Yellow Corn in South Africa Rises to 19-Year High on Dry Spell

  • Dry weather in main corn-growing provinces seen continuing
  • U.S. cuts corn-harvest estimate from August prediction

Yellow corn in South Africa, the continent’s largest producer of the grain, climbed to the highest level in more than 19 years as the nation’s dry spell continues in the crop’s main growing regions and after the U.S. reduced its forecast for domestic output.

Yellow corn for delivery in December rose 1.9 percent to 2,957 rand ($218) a metric ton on the South African Futures Exchange, the highest closing level for a most-active contract since February 1996, when trading started. It touched 2,977 rand during trading. White corn for same-month delivery increased 1.1 percent to 3,229 rand a ton, gaining a sixth straight day.

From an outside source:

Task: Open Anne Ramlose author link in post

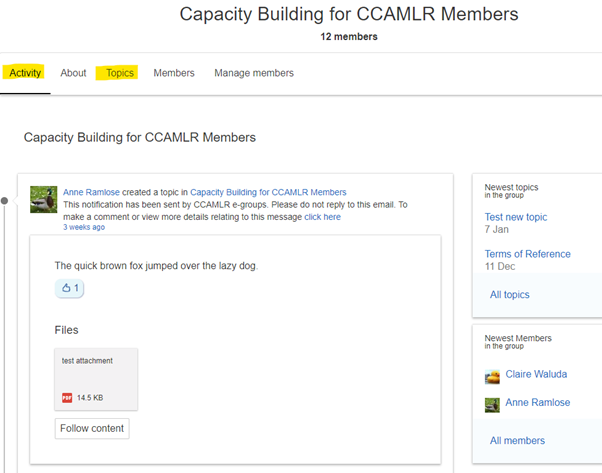Action: [91, 192]
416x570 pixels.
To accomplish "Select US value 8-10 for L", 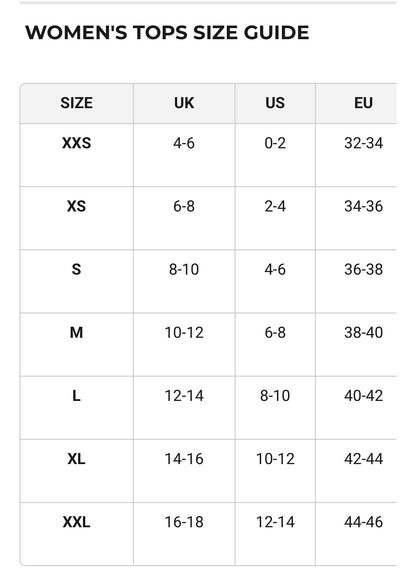I will click(x=275, y=396).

Both the Free State and North West provinces, which accounted for almost two-thirds of corn output in 2014, didn’t receive rains on Sunday, according to data on the South African Weather Service’s website. The worst drought since 1992 this year hurt crops and prompted the nation to start importing the grain after producing the biggest harvest in 33 years in 2014.

“The weather maps for the next week still look dry and that would still buy support for the prices,” Warren Langridge, a trader with Sigma Option Writers in Hermanus, South Africa, said by phone. The U.S. Department of Agriculture on Sept. 11 cut its harvest estimate for corn by 0.7 percent to 13.6 bushels (345 million tons) from its previous prediction, helping raise prices, Langridge said. The U.S. is the world’s biggest producer.

The drought has caused local prices of white corn, used to make a staple food known as pap, to surge 50 percent this year. That of the yellow type, used mainly as animal feed, has risen 36 percent.